But it’s also the anxiety that I’ll never feel how I did with Nate. With anyone.
There was such freedom in being with him. The easy conversations and the laughs. How he listened to me. How he opened up to me.
I miss him.
It’s only been a few days. Five, in total, and I hate that I’m counting. Three since I heard the sound of his voice. He hasn’t called since we spoke on the phone, hasn’t texted, and more than anything else, that makes me want to sink through the ground.
I had been the one to storm out.
But still…
I flip another page in the catalog and struggle against the pounding headache in my temples. Sleep was hard to come by last night. I called my mom, poured out everything I was feeling and then some, and she listened to all of it. When I told her about Dean and the cancellation fees… she was horrified.

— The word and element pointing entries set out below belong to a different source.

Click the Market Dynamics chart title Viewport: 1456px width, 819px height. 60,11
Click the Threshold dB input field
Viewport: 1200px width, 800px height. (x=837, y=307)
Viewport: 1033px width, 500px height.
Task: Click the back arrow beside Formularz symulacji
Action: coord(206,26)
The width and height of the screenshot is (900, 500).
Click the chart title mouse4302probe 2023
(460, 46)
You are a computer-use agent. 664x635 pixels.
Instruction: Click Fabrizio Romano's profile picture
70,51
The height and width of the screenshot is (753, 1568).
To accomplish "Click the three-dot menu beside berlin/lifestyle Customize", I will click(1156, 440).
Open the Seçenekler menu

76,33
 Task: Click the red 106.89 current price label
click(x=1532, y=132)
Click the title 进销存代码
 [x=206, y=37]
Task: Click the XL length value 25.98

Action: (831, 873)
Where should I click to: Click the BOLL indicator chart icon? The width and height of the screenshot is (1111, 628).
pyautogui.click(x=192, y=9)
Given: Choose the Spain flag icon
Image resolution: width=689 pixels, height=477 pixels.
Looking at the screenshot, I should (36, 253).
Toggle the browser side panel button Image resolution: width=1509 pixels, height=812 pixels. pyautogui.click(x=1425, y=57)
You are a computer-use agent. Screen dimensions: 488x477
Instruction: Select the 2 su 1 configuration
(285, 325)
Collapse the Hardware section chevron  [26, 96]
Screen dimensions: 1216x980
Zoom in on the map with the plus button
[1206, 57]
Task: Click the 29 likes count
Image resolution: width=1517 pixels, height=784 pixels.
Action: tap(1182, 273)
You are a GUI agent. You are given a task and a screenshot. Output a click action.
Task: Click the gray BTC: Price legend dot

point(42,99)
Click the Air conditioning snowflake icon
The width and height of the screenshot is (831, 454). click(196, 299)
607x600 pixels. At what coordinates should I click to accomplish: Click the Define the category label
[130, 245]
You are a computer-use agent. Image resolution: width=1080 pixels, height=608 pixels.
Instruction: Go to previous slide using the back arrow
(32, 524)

And was furious that she allowed him to call her, had let him make her feel sorry for him.
Why didn’t you tell me?
So I told her the painful truth. I was embarrassed.
I was embarrassed about how much I let Dean get away with. By how much I let him pay for, and then he used that to control me. And by understanding too late how he manipulated me, my life, my choices. Our relationship turned unbalanced quickly, and I had no voice, and lost my agency.
But the worst part—I was too blinded to see it because I cared for him. And he used that against me.
Since I moved away to live with Dean in the big city, my mom wasn’t around to see all of this unfolding around me. And being a wonderful and constantly busy professor, I didn’t want her to worry. But as a mom, she still did, and I told her everything was fine. I was fine. Everything was perfectly, amazingly, fine. Until that fine became a cage I couldn’t get out of. Because how could I even begin saying that things aren’t fine at all?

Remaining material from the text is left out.